La chambre d’accusation de la Cour d’Appel de Tunis a décidé, lors de sa session tenue ce mercredi, de libérer l’activiste des droits de l’homme Sihem Bensedrine (74 ans), ancienne présidente de l’Instance Vérité et Dignité, tout en lui imposant une interdiction de voyager, selon le porte-parole officiel de la Cour d’Appel, Habib Torkhani.
Détails de l’affaire et poursuites en cours
Cette décision intervient après que Sihem Bensedrine a fait appel de la décision du premier juge d’instruction du Pôle Judiciaire Économique et Financier, qui avait refusé sa libération dans une affaire liée au rapport final de l’Instance Vérité et Dignité.
Le juge d’instruction avait émis un mandat de dépôt à son encontre le 1ᵉʳ août 2024, sur la base d’une plainte déposée par un employé de l’Instance, qui l’accusait de falsification du rapport final de l’Instance.

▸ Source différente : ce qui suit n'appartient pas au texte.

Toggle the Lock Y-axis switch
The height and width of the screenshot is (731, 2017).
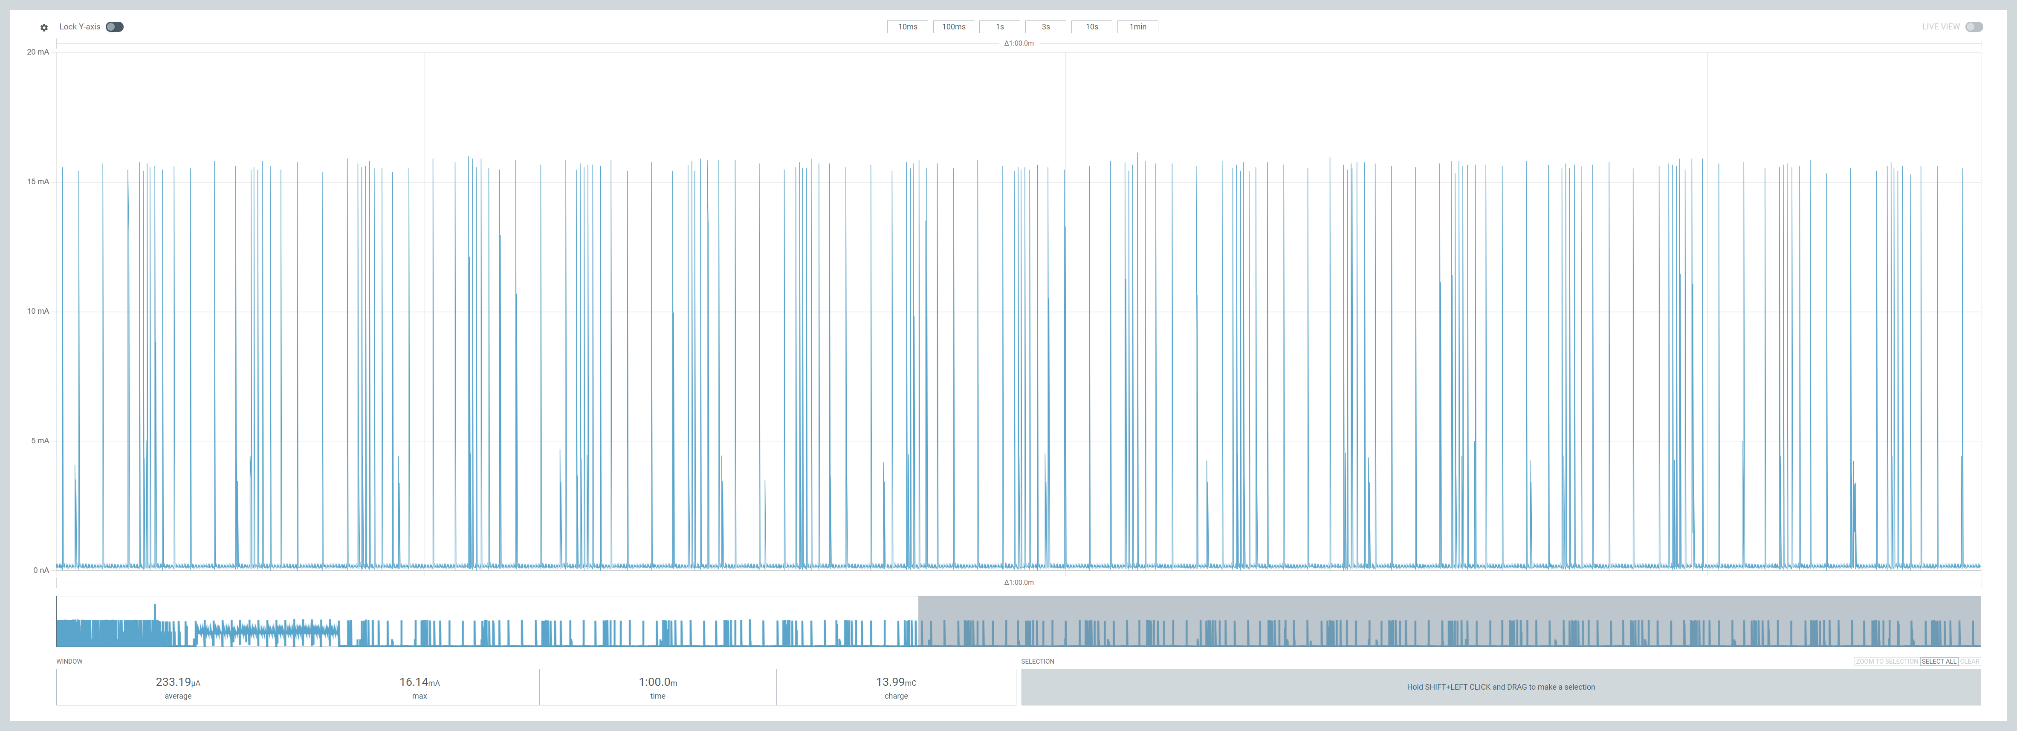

Il est à noter que Sihem Bensedrine a entamé une grève de la faim de 14 jours et a été transférée à l’hôpital après la détérioration de son état de santé, en protestation contre son arrestation arbitraire et le refus de ses droits fondamentaux, y compris des soins médicaux urgents et des conditions de détention inhumaines.
Multiples affaires judiciaires contre Bensedrine
Sihem Bensedrine fait face à six affaires devant le Pôle Judiciaire Économique et Financier, toutes liées à sa gestion de l’Instance Vérité et Dignité. La plus importante concerne les accusations de falsification du rapport final de l’Instance, notamment la partie relative au litige entre l’État tunisien et la Banque franco-tunisienne, un conflit qui a été résolu en faveur de la Tunisie par arbitrage international.
Malgré sa libération, elle reste sous contrôle judiciaire avec une interdiction de voyage, en attendant la fin des enquêtes dans cette même affaire.
Poursuites judiciaires à caractère revanchard contre les figures de la justice transitionnelle
L’Observatoire pour la Liberté en Tunisie considère que la poursuite judiciaire contre Sihem Bensedrine constitue un acte de représailles évident en raison de son rôle en tant que présidente de l’Instance Vérité et Dignité, l’organisme chargé de mener le processus de justice transitionnelle en Tunisie.
L’Instance travaillait à préparer des dossiers juridiques visant à poursuivre les responsables de violations des droits de l’homme et d’actes criminels sous le régime de Zine El Abidine Ben Ali. L’Observatoire estime que le ciblage de Sihem Bensedrine est une tentative de règlement de comptes politiques et un obstacle au processus de justice transitionnelle, qui vise à révéler la vérité et à tenir les responsables pour comptables de leurs actes.
L’Observatoire pour la Liberté en Tunisie salue la libération et appelle à la libération des autres prisonniers politiques
L’Observatoire Liberté pour la Tunisie se félicite de cette avancée positive, mais insiste sur le fait que la libération de Sihem Bensedrine doit marquer le début d’une révision globale de la situation des prisonniers politiques en Tunisie.
L’Observatoire appelle à :
- La libération de tous les prisonniers politiques restants, en particulier les personnes âgées et celles souffrant de maladies chroniques.
- Garantir un procès équitable et transparent, respectant le principe de la présomption d’innocence.
- Lever toute restriction arbitraire sur la liberté de mouvement, sauf en cas de preuves solides justifiant une interdiction de voyager.
- Assurer l’indépendance du pouvoir judiciaire et empêcher son instrumentalisation à des fins de règlement de comptes politiques ou de persécution des militants des droits de l’homme et des opposants.